# 1/43 Artin slots at Wallyworld under Deegan brand name?



## ParkRNDL (Mar 20, 2002)

At WalMart last night, I was cruising the toy aisle and I saw these 1/43 sets called Deegan Hevy Hitters (yes, they spelled "Heavy" wrong on the package). Two smaller sets, one was dirt bikes and one was Baja trucks. Then two bigger sets with upside-down sections (obviously super sucker magnet cars), also one Baja trucks and I think one with bikes. The boxes clearly said "Made by Artin" somewhere on the side. But they ALSO said "Collect them all!" with pictures of 8 different cars--there were the two trucks and the two bikes, and then two Nissans--a 240SX and a 350Z, and a Mazda something and a Mitsubishi rally car. Here's the kicker--the Nissans and Mazda and Mitsu were up on the pegs with the diecast in individual packages for like $3.99! When was the last time you could buy individual slot cars at Wally's? Verrrrrry interesting... they seemed to have translucent blue chassis, for what that's worth...

There was actually a LOT of weird stuff in the toy aisles at Wally's last night. They had that Mattel/Tyco police chase set with the T/A and the Camaro. They had some real oddball 1/72 and 1/87 diecast--things like construction equipment and 70's mural vans. They had Fresh Cherries 1/24 diecast KITS of the Gremlin and Pinto, some painted, some in gray primer. Then in the R/C aisle, there were these [email protected]$$ DONK-style cars... a '76 Regal and a '72 Bonneville?!? Talk about oddball... and then there were R/Cs that came with two different bodies, like an old Dodge pickup and a new one, or the new Challenger concept and (I think) a new Charger...

Poor me. I didn't get anything. 

--rick


----------



## micyou03 (Apr 8, 2003)

I'm just waiting for my Walmart to get them. They are made by Artin. I have a couple and they run very good.
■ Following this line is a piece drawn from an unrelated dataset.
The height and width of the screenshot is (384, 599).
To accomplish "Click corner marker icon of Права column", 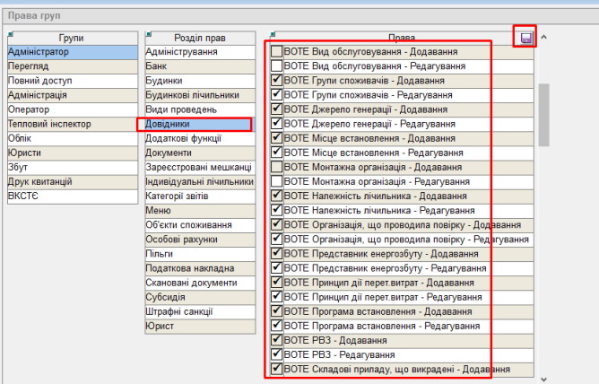I will pos(272,34).
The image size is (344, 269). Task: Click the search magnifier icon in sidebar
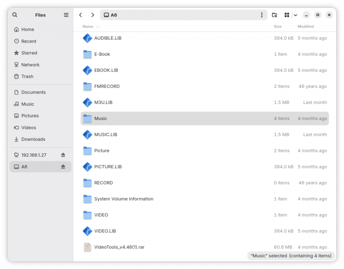click(15, 15)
They fishtail very nicely with the rear guide out.

It seems that with Dash, AW, Hevy Hitters, and Carrera Go!!! slots in general are making a come back.


----------



## micyou03 (Apr 8, 2003)

For some reason I didn't realize you said they are Artin.

If any of you give these a try, a good power supply makes all the difference as far as the responce of these cars.


----------



## Nightshade (Jan 15, 2006)

Hmmm...The Wal-Marts down here don't sell slots. I feel all alone. I actually had to wait till I went back home to Omaha to get the slot car set for my 5 year old this last Christmas.
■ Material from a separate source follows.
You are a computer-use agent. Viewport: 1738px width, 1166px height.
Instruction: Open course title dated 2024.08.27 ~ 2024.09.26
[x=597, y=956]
Carrera....they don't do any HO scale do they? I checked them out last night. Boy!!!! *There's* all the GT's I've been looking for.

Mike


----------



## micyou03 (Apr 8, 2003)

No on Carrera HO as far as I know. Carrera Go!!! is 1/43rd.


----------



## SCJ (Jul 15, 1999)

Nightshade said:


> Carrera....they don't do any HO scale do they?
> 
> Mike


They used to make HO, but not for some time now.............




--------------------------
www.SlotCarJohnnies.com


----------



## buddytime (Sep 25, 2007)

We have one of these sets and we can't keep the cars on the tracks and the guides underneath keep breaking or falling off.


----------



## videojimmy (Jan 12, 2006)

here is an Carrera HO car

http://s103.photobucket.com/albums/m157/videojimmy/MISC BRANDS/?action=view&current=DSCF0388.jpg

http://s103.photobucket.com/albums/m157/videojimmy/MISC BRANDS/?action=view&current=DSCF0389.jpg

http://s103.photobucket.com/albums/m157/videojimmy/MISC BRANDS/?action=view&current=DSCF0385.jpg


----------



## Bill Hall (Jan 6, 2007)

Thanks for sharing VJ. Hows that car run?


----------



## noddaz (Aug 6, 1999)

Slots at Wal Mart...
I will have to go look...

Thanks --rick...

Scott


----------